Passage given:
UNITED STATES
SECURITIES AND EXCHANGE COMMISSION
Washington, D.C. 20549

 


 

FORM 8-K

 


 

CURRENT REPORT

PURSUANT TO SECTION 13 OR 15(d) OF THE
SECURITIES EXCHANGE ACT OF 1934

 

Date of report (Date of earliest event reported): April 22, 2015

 


 

EPIRUS BIOPHARMACEUTICALS, INC.

(Exact Name of Registrant as Specified in its Charter)

 


 

Delaware

 

000-51171

 

04-3514457

(State or Other Jurisdiction
of Incorporation)

 

(Commission
File Number)

 

(I.R.S. Employer
Identification No.)

 

699 Boylston Street
Eighth Floor
Boston, MA 02116
(Address of Principal Executive Offices) (Zip Code)

 

Registrant’s telephone number, including area code: (617) 600-3497

 


 

Check the appropriate box below if the Form 8-K filing is intended to simultaneously satisfy the filing obligation of the registrant under any of the following provisions:

 

o            Written communications pursuant to Rule 425 under the Securities Act (17 CFR 230.425)

 

o            Soliciting material pursuant to Rule 14a-12 under the Exchange Act (17 CFR 240.14a-12)

 

o            Pre-commencement communications pursuant to Rule 14d-2(b) under the Exchange Act (17 CFR 240.14d-2(b))

 

o            Pre-commencement communications pursuant to Rule 13e-4(c) under the Exchange Act (17 CFR 240.13e-4(c))

 

 

 



 

Item 1.01 Entry into a Material Definitive Agreement.

 

On April 22, 2015, Epirus Switzerland GmbH, a wholly-owned subsidiary of EPIRUS Biopharmaceuticals, Inc. (together with its subsidiaries, the “Company”) entered into a Settlement Agreement with Reliance Life Sciences Pvt. Ltd. (“RLS”) (the “Settlement Agreement”) resolving the dispute initiated by RLS on the scope of the parties’ Manufacturing and Supply Agreement, dated as of May 14, 2014 and as amended from time to time (the “Supply Agreement”).

Set exercise 1: Reproduce the stretch of the Form 8-K filing from "Date of report" through "in its Charter)".
Set exercise 2: According to the Form 8-K filing, what is the date of the Manufacturing and Supply Agreement?

Stored records:
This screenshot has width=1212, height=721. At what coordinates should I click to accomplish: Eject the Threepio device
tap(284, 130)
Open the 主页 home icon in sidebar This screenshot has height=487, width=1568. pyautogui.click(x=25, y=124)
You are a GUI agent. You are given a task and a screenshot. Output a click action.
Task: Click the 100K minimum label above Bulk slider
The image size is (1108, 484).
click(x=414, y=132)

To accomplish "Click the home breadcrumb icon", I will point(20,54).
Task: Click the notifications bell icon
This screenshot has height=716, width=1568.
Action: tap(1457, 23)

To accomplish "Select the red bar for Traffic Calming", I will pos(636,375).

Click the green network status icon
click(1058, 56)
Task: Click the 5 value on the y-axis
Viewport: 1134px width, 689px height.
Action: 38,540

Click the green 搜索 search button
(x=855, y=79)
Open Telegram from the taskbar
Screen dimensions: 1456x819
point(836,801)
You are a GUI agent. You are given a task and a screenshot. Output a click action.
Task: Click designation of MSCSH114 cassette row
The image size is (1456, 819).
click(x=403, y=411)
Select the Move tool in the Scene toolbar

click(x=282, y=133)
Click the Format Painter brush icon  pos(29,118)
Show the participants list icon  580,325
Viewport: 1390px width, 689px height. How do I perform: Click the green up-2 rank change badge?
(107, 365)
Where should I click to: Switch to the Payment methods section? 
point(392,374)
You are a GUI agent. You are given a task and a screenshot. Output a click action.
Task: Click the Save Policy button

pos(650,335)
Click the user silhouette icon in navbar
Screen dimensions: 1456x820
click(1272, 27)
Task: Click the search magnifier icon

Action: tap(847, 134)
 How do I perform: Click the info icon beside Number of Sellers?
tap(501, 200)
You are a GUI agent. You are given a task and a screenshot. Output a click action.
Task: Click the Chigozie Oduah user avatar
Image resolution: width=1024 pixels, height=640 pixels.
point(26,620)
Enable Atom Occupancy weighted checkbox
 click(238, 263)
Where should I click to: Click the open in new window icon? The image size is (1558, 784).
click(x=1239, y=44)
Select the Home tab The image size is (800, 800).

Expected output 1:
Date of report (Date of earliest event reported): April 22, 2015

 


 

EPIRUS BIOPHARMACEUTICALS, INC.

(Exact Name of Registrant as Specified in its Charter)

Expected output 2: May 14, 2014.